Extrait:
☆ ☆ ☆ ☆ ☆
L’ultimatum fixé par les collectifs citoyens soixante-douze heures auparavant expire sans qu’aucune solution viable n’ait été proposée. Et les militants de promettre des mobilisations de plus en plus massives jusqu’à la reddition des autorités. La « révolte des ordures » catalysera-t-elle le peuple libanais comme la révolution du Cèdre avait fait converger, en 2005, de multiples tendances de la société libanaise pour chasser l’occupant syrien ?

« La plupart des manifestants sont des jeunes éduqués de la classe moyenne beyrouthine mobilisés par les réseaux sociaux, mais on y trouve aussi des jeunes des banlieues défavorisées contrôlées par le Hezbollah. Ce sont eux qui ont été désignés comme des ‘casseurs’ manipulés, une accusation qui reflète le fait que certains, dans la classe politique, nient à ces derniers la faculté de manifester spontanément », analyse Ziad Majed, politologue libanais et professeur à l’Université américaine de Paris.

Pour beaucoup, la catastrophe actuelle est liée à la répartition communautaire du pouvoir

Souvenir de la mobilisation de 2005

Point commun avec la mobilisation de 2005, le mouvement n’affiche aucune couleur confessionnelle et revendique hautement sa laïcité, un fait exceptionnel dans un pays où, pour assurer la stabilité sociale, l’organisation de l’État répartit les postes en fonction de l’appartenance communautaire, et où les chefs de partis plus religieux que républicains n’hésitent pas à mobiliser en masse leurs partisans.
☆ ☆ ☆ ☆ ☆
Lignes répertoriées:

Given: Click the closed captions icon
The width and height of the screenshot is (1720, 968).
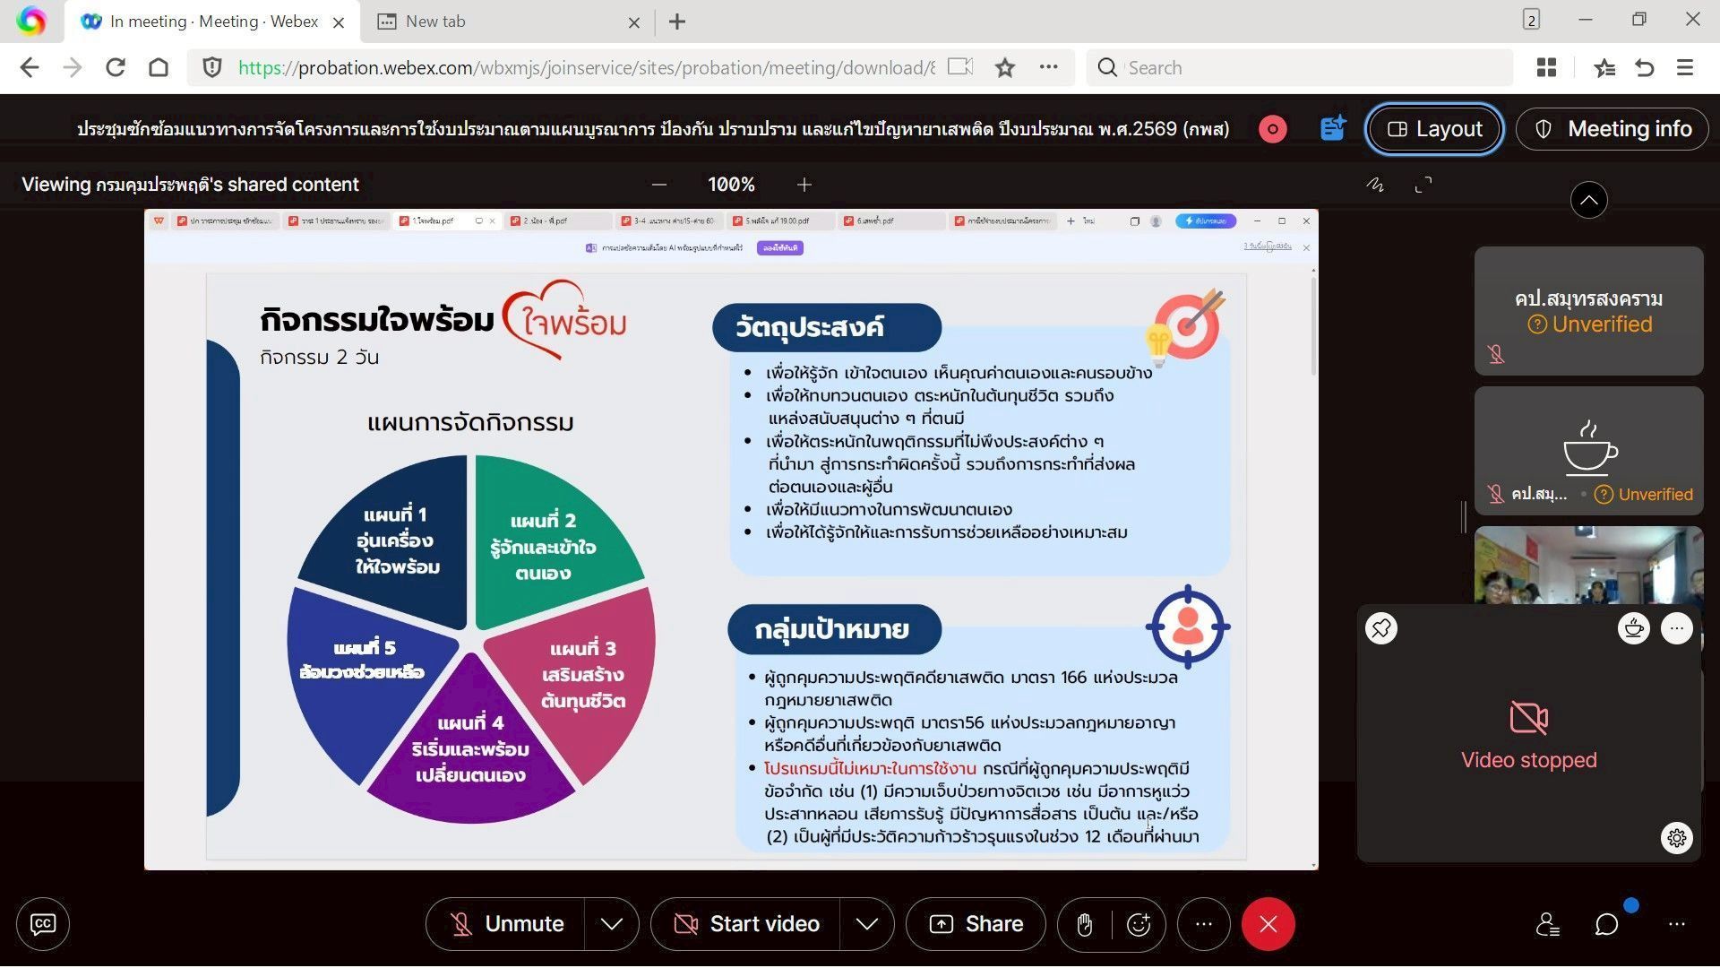Looking at the screenshot, I should click(43, 924).
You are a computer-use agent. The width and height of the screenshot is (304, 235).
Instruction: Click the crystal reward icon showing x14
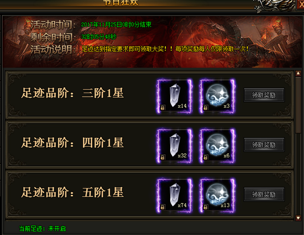[x=174, y=96]
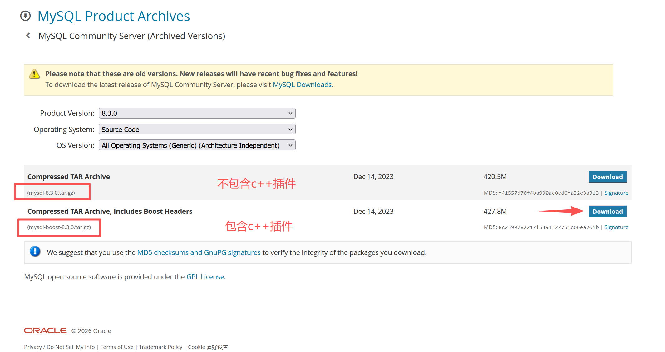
☆ ☆ ☆ ☆ ☆
Exercice écrit 1:
Répondez brièvement d'après l'extrait :
(a) Combien d'heures auparavant les collectifs citoyens avaient-ils fixé leur ultimatum ?
(b) En quelle année la révolution du Cèdre a-t-elle eu lieu ?
(c) Dans quelle université Ziad Majed est-il professeur ?
Exercice écrit 2: Recopiez sans rien changer le passage de l'extrait qui va de « L’ultimatum fixé par » à « l’occupant syrien ? ».
Les lignes forment un matériau à part, sans lien avec l'extrait.

Bonne réponse 1:
(a) Soixante-douze heures.
(b) En 2005.
(c) À l'Université américaine de Paris.

Bonne réponse 2:
L’ultimatum fixé par les collectifs citoyens soixante-douze heures auparavant expire sans qu’aucune solution viable n’ait été proposée. Et les militants de promettre des mobilisations de plus en plus massives jusqu’à la reddition des autorités. La « révolte des ordures » catalysera-t-elle le peuple libanais comme la révolution du Cèdre avait fait converger, en 2005, de multiples tendances de la société libanaise pour chasser l’occupant syrien ?